NOTE: THIS IS WITHOUT USING INDEXES
1. We are trying to get the first name from the employee table where the social security number is 666
2. The search will begin at #1 (the database system iterates through the blocks sequentially ), we will get the first block, and in our example there are only 2 rows (there can be many but just to keep it simple we have 2)
3. We learn that there is no ssn number that matches 666 so we move on to the second block. In the second block we learn that there is also nothing matching the ssn and so we move to the third block
4. In the third block we have found the matching ssn. Now we have to retreieve the name since that's what we are trying to get. Note: We dont have to do any extra reading because like we mentioned before, when we read a block, we get all of the rows and columns, and in this case we have obtained the name already. Note 2: When we pulled that block it gets stored to memory/ram
COLUMN ORIENTED DATABASE:
1. Tables are stored as columns first in the disk.

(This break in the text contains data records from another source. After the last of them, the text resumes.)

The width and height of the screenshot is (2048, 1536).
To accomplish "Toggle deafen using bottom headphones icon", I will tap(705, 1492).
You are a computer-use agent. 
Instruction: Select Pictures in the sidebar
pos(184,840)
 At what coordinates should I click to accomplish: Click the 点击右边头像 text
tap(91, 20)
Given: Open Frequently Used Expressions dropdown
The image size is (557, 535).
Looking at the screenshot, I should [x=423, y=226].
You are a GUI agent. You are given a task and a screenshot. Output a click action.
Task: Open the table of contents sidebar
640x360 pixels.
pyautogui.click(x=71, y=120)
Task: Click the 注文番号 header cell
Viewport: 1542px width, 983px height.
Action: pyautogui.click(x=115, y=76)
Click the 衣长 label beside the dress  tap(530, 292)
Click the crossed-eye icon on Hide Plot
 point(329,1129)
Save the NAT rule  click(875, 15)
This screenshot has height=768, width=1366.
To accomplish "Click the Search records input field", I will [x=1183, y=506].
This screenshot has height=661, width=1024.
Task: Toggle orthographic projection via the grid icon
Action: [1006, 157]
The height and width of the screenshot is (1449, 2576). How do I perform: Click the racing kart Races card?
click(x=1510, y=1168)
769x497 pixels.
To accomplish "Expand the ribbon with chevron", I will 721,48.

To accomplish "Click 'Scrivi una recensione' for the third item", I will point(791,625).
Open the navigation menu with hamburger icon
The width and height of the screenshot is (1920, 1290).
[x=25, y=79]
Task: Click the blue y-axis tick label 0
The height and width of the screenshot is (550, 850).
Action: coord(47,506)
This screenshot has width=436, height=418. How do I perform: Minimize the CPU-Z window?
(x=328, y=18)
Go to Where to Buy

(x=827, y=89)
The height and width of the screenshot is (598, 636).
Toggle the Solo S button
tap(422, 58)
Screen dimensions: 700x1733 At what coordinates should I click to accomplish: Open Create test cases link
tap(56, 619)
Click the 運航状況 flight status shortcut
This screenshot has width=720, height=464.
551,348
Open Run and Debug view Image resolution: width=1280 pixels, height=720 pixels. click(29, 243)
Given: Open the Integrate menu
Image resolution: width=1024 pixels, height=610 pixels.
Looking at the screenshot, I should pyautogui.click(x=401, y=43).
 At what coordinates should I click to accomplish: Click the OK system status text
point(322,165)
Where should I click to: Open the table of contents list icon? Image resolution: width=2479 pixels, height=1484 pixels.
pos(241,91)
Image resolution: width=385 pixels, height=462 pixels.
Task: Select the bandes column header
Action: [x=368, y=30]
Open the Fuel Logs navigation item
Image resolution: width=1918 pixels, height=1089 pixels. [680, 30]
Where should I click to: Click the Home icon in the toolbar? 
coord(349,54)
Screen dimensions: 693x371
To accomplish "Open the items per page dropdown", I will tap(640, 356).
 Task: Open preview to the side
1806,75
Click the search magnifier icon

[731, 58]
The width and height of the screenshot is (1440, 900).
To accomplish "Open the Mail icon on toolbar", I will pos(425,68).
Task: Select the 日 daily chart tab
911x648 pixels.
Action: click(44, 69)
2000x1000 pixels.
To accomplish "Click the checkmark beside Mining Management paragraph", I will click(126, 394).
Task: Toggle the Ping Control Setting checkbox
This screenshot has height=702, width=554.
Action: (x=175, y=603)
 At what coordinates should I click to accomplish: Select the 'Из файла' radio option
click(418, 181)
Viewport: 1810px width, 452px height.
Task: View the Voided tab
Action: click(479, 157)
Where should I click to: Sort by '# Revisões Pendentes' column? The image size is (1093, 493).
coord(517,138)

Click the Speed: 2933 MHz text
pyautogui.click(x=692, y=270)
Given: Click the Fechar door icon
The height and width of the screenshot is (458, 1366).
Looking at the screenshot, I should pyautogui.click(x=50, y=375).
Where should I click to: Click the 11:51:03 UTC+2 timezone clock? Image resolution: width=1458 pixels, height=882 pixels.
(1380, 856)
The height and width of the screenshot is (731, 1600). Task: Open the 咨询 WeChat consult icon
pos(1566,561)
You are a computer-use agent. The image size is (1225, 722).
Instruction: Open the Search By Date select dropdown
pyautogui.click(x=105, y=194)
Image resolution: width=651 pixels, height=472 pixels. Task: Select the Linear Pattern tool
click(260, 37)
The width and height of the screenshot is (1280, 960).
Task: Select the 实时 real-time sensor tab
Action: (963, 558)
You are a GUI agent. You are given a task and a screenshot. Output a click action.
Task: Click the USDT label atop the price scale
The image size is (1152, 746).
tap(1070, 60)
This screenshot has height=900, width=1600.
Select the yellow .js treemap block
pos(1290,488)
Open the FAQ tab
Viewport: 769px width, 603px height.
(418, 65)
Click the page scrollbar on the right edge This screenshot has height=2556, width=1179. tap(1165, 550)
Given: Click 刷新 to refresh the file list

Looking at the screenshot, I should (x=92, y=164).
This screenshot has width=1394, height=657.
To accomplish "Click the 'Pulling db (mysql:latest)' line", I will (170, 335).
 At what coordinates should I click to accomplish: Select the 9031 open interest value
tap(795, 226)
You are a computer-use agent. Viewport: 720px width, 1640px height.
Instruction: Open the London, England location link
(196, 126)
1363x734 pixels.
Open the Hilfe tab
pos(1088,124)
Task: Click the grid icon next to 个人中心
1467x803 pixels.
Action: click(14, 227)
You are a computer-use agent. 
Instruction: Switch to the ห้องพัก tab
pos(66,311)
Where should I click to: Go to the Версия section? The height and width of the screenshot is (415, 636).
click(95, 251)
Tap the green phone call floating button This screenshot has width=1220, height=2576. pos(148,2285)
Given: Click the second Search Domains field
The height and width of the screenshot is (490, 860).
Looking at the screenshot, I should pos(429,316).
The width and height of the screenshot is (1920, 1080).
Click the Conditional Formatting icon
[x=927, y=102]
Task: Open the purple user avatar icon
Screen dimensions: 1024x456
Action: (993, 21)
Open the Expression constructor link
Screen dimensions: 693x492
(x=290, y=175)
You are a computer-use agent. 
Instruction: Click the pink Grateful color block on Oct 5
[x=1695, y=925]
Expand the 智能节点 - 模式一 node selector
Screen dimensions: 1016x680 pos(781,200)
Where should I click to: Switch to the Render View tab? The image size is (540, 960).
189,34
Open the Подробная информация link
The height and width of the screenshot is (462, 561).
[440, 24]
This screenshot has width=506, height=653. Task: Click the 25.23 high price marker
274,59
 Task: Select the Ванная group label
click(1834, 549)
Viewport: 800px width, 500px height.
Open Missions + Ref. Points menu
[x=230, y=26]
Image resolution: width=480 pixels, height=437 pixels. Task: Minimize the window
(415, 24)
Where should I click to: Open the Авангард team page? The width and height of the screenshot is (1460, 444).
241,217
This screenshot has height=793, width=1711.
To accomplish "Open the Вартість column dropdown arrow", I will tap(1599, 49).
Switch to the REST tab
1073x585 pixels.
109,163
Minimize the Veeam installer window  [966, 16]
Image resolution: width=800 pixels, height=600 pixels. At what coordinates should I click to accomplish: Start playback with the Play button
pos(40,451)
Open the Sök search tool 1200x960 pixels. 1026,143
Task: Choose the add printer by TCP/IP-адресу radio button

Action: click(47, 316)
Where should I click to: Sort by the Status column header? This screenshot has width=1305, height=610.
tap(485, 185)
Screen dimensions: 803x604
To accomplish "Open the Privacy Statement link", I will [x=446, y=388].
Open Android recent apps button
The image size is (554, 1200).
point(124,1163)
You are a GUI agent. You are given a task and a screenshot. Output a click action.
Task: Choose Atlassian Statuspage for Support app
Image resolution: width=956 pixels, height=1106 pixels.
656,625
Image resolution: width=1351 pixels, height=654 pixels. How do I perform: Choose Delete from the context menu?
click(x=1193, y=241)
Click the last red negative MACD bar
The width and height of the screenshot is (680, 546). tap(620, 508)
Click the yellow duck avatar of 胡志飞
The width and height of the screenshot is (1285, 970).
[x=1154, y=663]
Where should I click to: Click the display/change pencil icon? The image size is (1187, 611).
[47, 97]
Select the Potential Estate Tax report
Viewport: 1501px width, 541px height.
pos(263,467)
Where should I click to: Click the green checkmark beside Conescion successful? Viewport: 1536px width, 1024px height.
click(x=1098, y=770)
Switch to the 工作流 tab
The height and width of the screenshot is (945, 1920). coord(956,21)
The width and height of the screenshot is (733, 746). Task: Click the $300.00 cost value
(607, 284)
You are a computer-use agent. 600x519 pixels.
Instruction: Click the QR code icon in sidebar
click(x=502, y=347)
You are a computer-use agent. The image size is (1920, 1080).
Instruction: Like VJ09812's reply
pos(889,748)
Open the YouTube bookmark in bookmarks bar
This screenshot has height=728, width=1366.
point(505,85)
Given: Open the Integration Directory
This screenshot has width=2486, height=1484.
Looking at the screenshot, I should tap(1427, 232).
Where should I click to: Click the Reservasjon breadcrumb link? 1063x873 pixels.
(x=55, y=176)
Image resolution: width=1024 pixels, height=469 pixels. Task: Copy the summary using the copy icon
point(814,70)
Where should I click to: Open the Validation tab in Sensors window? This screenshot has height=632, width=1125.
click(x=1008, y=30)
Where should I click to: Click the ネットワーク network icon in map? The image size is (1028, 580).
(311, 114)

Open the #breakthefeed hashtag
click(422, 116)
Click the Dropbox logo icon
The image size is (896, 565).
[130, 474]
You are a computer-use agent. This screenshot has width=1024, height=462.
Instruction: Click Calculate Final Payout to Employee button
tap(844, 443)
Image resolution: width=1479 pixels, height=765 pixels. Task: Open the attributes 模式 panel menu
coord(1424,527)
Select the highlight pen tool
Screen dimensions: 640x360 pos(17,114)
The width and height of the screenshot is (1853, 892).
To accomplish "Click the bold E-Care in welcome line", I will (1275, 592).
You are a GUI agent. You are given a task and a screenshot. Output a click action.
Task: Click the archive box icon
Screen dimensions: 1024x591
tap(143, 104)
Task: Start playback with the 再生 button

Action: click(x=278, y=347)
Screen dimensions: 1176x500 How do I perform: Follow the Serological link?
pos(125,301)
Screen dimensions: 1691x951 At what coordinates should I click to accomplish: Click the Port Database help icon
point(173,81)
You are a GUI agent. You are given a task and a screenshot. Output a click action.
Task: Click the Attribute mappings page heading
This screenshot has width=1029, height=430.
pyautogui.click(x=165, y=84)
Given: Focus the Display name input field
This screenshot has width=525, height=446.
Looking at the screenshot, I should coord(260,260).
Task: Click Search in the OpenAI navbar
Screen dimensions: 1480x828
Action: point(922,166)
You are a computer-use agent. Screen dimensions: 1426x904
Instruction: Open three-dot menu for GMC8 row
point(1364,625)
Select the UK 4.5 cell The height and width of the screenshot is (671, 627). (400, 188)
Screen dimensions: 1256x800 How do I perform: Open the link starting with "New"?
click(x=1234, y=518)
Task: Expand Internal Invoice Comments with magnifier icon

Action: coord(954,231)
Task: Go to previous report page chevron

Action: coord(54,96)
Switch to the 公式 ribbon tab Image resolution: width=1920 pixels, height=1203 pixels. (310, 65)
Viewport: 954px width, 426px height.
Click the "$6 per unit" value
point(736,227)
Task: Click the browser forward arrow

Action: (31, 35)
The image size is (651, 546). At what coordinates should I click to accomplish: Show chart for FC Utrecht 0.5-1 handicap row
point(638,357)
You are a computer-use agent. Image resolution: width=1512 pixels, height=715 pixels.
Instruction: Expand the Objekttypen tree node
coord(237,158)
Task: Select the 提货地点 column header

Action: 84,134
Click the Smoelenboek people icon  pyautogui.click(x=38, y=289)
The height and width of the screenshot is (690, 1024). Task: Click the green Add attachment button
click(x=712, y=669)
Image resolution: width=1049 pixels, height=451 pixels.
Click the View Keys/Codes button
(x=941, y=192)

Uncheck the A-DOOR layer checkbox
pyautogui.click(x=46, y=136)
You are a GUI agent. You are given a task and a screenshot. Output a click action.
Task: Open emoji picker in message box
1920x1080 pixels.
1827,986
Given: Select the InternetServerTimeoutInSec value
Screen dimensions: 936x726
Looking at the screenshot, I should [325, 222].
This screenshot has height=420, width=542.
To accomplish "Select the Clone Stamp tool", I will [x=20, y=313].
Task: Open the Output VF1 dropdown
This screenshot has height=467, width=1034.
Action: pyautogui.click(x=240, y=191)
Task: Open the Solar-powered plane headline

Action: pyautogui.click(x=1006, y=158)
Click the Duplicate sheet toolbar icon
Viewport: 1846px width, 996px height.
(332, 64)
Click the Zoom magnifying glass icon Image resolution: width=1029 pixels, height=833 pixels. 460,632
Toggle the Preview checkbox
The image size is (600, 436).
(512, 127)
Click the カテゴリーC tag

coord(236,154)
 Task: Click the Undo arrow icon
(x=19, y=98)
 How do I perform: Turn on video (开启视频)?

2. in this example, all of the different IDS are stored in a block, and in another block all the different names are stored in one block, then state, etc....
Lets say we wanted to delete Juan. Well since Juans data is located in many blocks (first name, last name, id, state, etc), we now have to go through all the blocks containing Juans information to be able to delete. As you can see this is very inefficient compared to the row based because in row we would have all of Juans data in one block, and in column based we have his data scattered in different blocks.
3. A single block io read to the table retreives multiple columns with all matching rows
4.only the specific columns needed for the query are retrieved, rather than entire rows. This can lead to significant performance improvements, especially for analytical queries and aggregate operations (e.g obtaining the average age of all people)
5. less efficient for inserting new data and deleting
6. column-oriented databases are optimized for analytical workloads
7. Compression algorithms work best on Column based
1. If we delete delete a row for example 1004, now we have to delete it in evey block. This is why its not efficient at deleting or inserting.
2. Now lets say we want to sum all salaries, it would only take one read. This is great!